The Patriot Post® · John Kerry Saves France

By L.E. Brown ·
https://patriotpost.us/commentary/32719-john-kerry-saves-france-2015-01-28


Just the other day U.S. Secretary of State John Kerry alighted from an airplane in Paris, be-bopped down the ramp, all by himself, and reached concrete to shake hands with the delegation gathered to meet him.

Kerry was there to save France, in the grips of what some have described as a civil war, which could soon end in Muslim extremists bringing down the French government.

One elite, intellectual analyst is rumored to have even likened the coming climatic Battle for Paris to the 1954 Battle for Dien Bien Phu, when Communist-backed “freedom fighters” kicked the French out of Indochina.

When news cameras caught Kerry’s arrival (never mind that it was carefully choreographed) one could detect, by lip-reading, language that may become part of Kerry’s historic legacy.

Undoubtedly, Kerry’s opening words were, “Lafayette, we are here,” reflecting in part his French connections. (As a child, he attended Swiss boarding school and spent summers at his maternal grandparents’ home in Paris and speaks fluent French.)

American students who attended elementary and high school when U.S. History was still being taught, will remember that U.S. Colonel C.E. Stanton, as he stood at the Marquis de Lafayette’s tomb in Paris July 4, 1917, after promising the French that America’s “blood and treasure are yours,” was quoted as saying, “Layayette, we are here.”

(Stanton couldn’t know that the American people would expend again and again blood and treasure over for the next 100 years to save fair weather ally France.)

Kerry faces a daunting task, given the history of French soldiers’ tendency – at least since the days of Napoleon Bonaparte – to cut and run when there is danger of being shot at or bombed.

The White House seems to think that Kerry has a good chance of succeeding, given his successes in saving from Islamic rule the nations of Libya, Egypt, Iraq and Syria – and the state of Massachusetts.

Unlike the French in 1954, though, Kerry faces the problem of how to resolve the civil war, in large part the result of France’s long-established policy of open borders, given that under U.S. policy its borders have been, and are, just as porous.

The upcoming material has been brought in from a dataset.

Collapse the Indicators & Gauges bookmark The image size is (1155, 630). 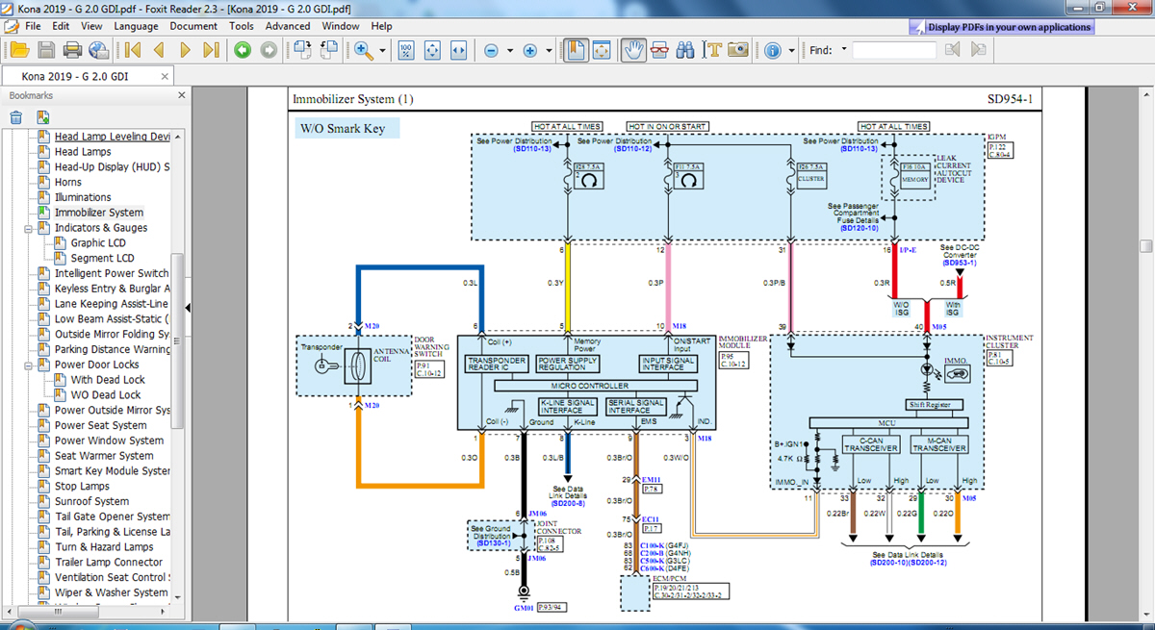[30, 228]
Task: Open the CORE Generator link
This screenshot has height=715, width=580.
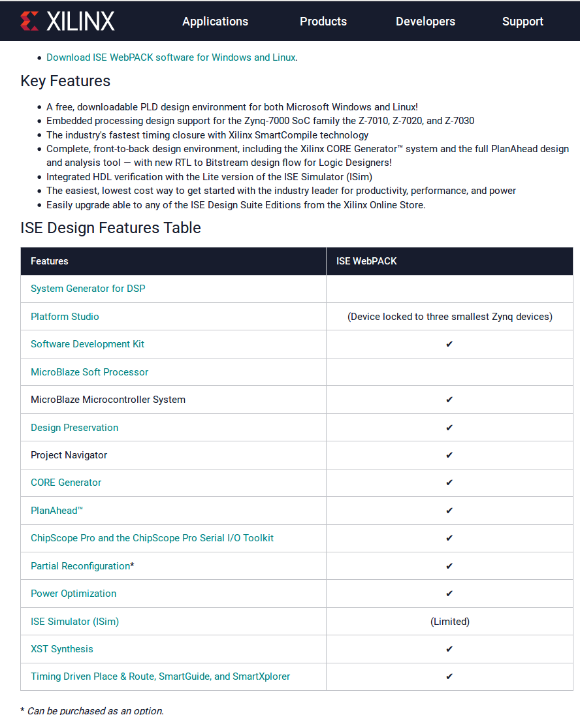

One could also imagine Kerry echoing the famous words of General Douglas MacArthur, uttered in 1944 during World War II.

“I have returned. By the grace of Almighty God, our forces stand again on Philippine soil,” MacArthur said, on landing in Leyte, Philippines October 20, 1944.

Kerry, reflecting his French connection, might have said, “I have returned.”

Like Kerry’s arrival by air in Paris, MacArthur’s wade ashore was carefully staged.

To be fair, although the famous photo showing MacArthur and his accompanying party wading ashore was taken three months later at a different beach than at the original Leyte landing site, the photographer reportedly said that MacArthur only walked once for cameras. There was only one “take.”